[[ Data extracts, beginning ]]

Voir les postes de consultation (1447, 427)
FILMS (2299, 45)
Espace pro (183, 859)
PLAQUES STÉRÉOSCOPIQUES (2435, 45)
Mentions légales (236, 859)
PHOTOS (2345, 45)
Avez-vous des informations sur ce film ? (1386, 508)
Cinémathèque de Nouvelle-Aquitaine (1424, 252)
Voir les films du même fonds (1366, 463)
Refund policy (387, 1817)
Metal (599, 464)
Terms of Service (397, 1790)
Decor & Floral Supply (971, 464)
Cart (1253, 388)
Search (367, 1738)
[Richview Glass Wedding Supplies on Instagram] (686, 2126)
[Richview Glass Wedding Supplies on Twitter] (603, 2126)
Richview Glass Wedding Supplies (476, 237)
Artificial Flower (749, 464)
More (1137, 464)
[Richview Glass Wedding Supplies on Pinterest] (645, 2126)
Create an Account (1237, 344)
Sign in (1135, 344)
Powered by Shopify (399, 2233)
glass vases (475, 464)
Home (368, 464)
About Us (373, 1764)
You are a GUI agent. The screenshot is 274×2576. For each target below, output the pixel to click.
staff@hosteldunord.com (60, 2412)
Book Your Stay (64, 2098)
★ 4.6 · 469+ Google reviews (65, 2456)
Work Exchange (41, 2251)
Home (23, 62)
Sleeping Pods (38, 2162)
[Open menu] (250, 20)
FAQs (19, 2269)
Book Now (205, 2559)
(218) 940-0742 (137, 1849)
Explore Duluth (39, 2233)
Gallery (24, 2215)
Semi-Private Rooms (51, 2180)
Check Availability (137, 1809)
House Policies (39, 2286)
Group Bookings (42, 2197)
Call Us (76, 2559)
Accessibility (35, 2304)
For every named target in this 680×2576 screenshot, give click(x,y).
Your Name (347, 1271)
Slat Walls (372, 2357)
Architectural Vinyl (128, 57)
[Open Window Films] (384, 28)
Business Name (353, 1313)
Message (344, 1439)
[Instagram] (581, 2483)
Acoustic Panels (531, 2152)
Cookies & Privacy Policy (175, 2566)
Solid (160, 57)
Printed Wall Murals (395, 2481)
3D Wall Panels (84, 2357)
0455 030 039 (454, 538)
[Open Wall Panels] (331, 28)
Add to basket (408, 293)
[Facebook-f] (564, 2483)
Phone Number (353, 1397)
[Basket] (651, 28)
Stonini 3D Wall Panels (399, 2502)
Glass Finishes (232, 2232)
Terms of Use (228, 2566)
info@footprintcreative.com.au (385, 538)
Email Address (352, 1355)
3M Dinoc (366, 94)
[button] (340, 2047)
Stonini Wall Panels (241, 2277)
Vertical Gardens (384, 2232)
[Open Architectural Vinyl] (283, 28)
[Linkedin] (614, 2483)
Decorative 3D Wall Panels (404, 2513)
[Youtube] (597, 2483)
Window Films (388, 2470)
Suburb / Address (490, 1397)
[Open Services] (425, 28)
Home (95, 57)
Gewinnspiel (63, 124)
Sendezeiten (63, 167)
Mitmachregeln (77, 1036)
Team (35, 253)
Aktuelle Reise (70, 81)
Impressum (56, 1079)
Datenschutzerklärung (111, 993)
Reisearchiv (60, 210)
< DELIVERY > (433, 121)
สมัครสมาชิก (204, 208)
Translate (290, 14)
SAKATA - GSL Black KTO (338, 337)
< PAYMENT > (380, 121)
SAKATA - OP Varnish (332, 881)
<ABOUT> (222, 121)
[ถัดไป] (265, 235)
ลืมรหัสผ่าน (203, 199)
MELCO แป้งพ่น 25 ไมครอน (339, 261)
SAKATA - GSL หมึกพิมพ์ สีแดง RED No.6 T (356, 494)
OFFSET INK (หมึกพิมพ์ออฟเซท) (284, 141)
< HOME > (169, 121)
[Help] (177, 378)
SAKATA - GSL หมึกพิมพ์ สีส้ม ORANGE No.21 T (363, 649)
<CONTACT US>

[[ Data extracts, end ]]

Activity ▸ List all lines above in which the string "Architectural" appears.

Answer box ▸
Architectural Vinyl (128, 57)
[Open Architectural Vinyl] (283, 28)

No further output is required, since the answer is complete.